In this more casual setting, the psychiatrist gained her friendship, until one night she felt comfortable being evaluated. We obtained a diagnosis for her. She started taking antipsychotic medication, and a month later, during one of my morning visits, she looked at me with a huge smile and said, "I'm ready for housing now."
This client is the common image of people experiencing homelessness and mental illness—service resistant, yet autonomous and resilient enough to survive. The city tried to remove as many barriers as possible in obtaining housing; since 1988, cities and social housing providers nationwide have been implementing Housing First policies, which "connect individuals and families experiencing homelessness to permanent housing without preconditions and barriers to entry, such as sobriety, treatment, or service participation requirements" (U.S. Department of Housing and Urban Development, 2015). However, this only accounts for what happens to individuals after housing. Homelessness is not just a housing issue: it's a symptom of our lack of radically inclusive, available, and patient-centered mental health. The reality is that a lot of the mental health models designed to help those caught in this situation do not work in institutionalized settings. To target people who experience chronic homelessness, we must immerse ourselves into their lives and penetrate that bubble. We are not going to do that sitting behind a desk, inside an office, asking a person with mental illness to maneuver public transportation across town, requiring them to keep an appointment.
It is exactly this gap in care that has given rise to the street medicine movement. By applying the same concepts of Housing First to medical attention, removing barriers, and working within the frameworks of motivational interviewing, harm reduction, and relationship building—techniques and models that emphasize acceptance of the problem while working at the client's pace until they are ready for change—we can create an efficient model for treatment of people with mental illness experiencing chronic homelessness.

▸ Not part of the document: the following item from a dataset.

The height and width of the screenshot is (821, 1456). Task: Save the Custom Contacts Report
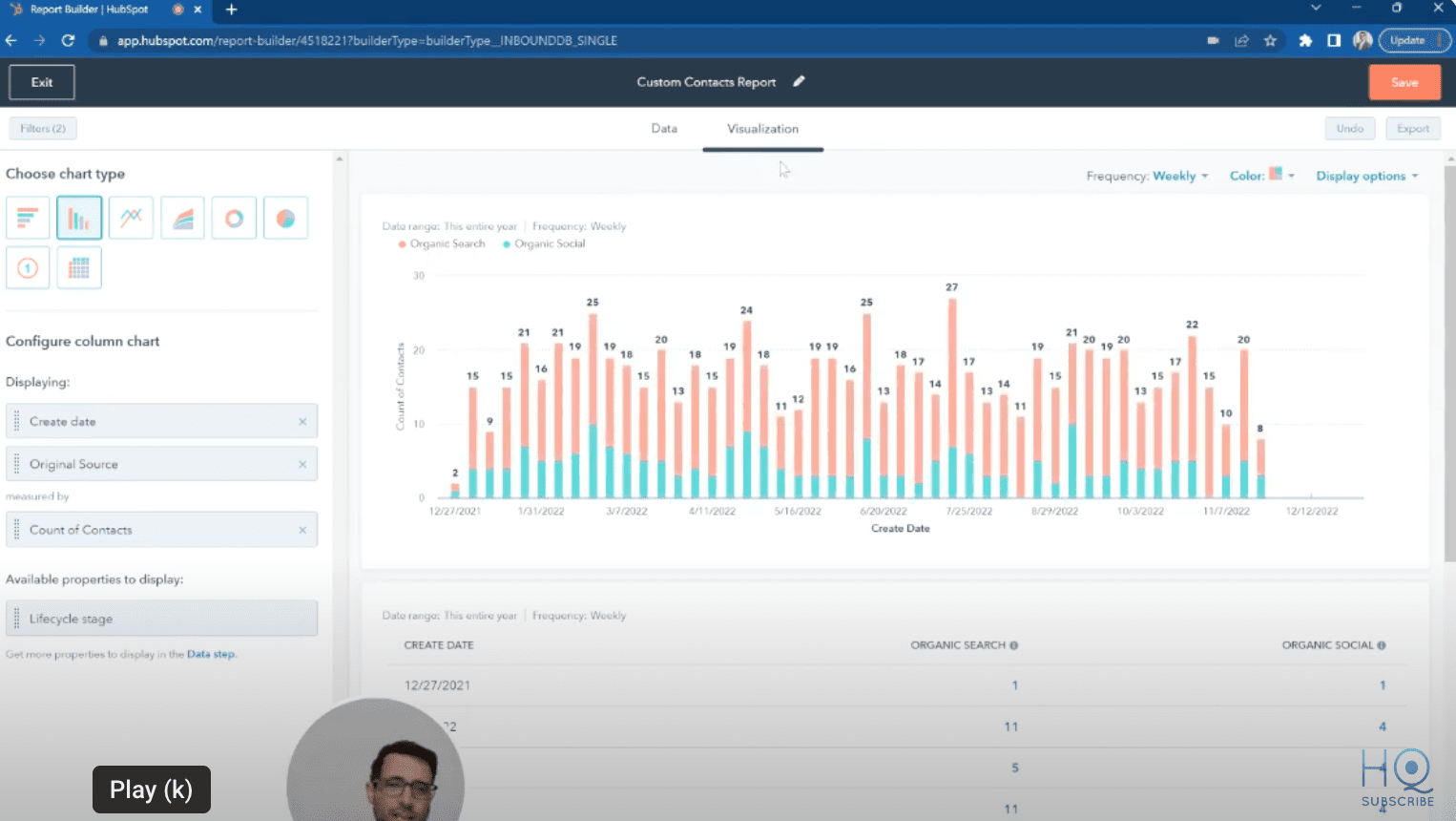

Today, after 10 years of homelessness, my client is happily housed, on disability, and was able to continue her treatment in an outpatient clinic after stabilizing. She is now teaching as a volunteer at a church and has reconnected with her children who had been looking for her for a long time.
— Franco Bejarano, MSW, LMSW, is an Atlanta-based social worker, writer, and artist interested in the intersection of mental health and urban spaces.